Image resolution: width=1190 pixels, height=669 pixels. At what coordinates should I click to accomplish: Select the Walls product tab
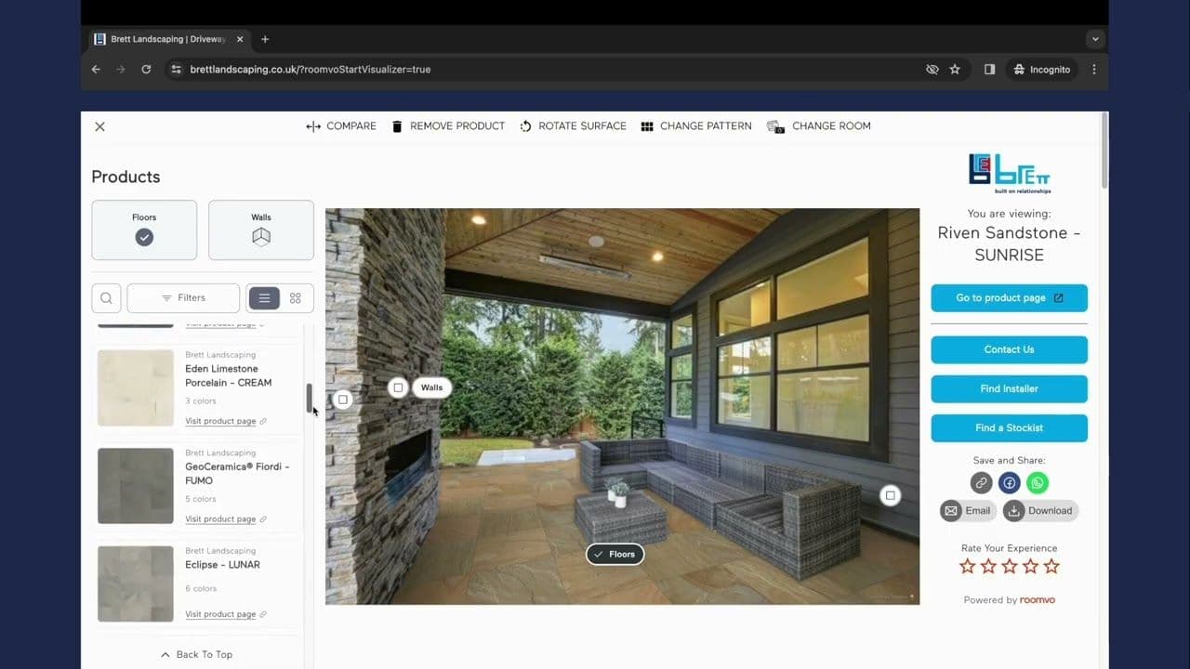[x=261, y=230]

* * *

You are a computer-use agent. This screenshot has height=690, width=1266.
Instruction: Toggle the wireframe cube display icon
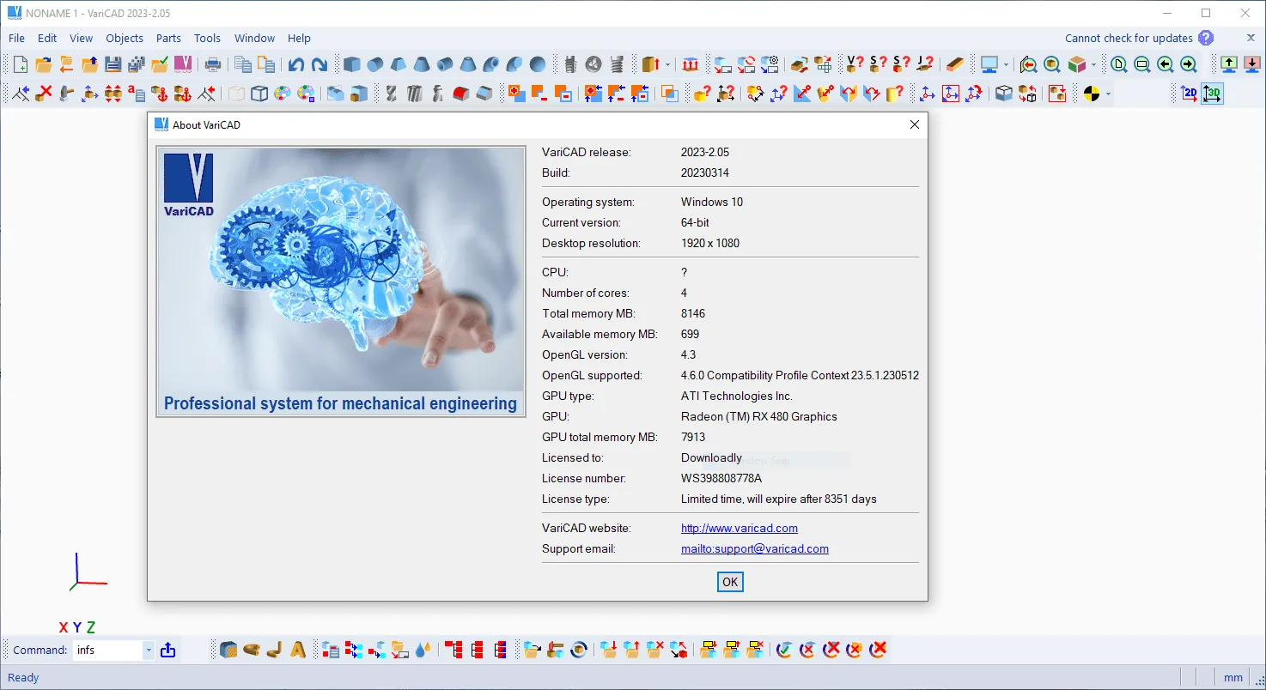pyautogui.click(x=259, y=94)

Problem description: Lay out the records from the line with "Image resolution: width=1190" up to and including the line with "[x=261, y=230]" as a Markdown table with the columns Row and Line, skipping blank lines. Leave the pictures out of your answer.

Task response:
| Row | Line |
|---|---|
| 1 | Image resolution: width=1190 pixels, height=669 pixels. At what coordinates should I click to accomplish: Select the Walls product tab |
| 2 | [x=261, y=230] |